- [Material shown]
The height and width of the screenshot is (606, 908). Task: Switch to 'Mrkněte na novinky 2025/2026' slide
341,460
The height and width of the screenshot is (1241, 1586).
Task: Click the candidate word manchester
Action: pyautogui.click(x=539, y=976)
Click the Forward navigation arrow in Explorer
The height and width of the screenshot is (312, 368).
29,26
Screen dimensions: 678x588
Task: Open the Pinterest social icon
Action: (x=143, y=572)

- [Exercise] Repeat each record exactly. Omit nothing.

- [Output below]
The height and width of the screenshot is (606, 908). Task: Switch to 'Mrkněte na novinky 2025/2026' slide
341,460
The height and width of the screenshot is (1241, 1586).
Task: Click the candidate word manchester
Action: pyautogui.click(x=539, y=976)
Click the Forward navigation arrow in Explorer
The height and width of the screenshot is (312, 368).
29,26
Screen dimensions: 678x588
Task: Open the Pinterest social icon
Action: (x=143, y=572)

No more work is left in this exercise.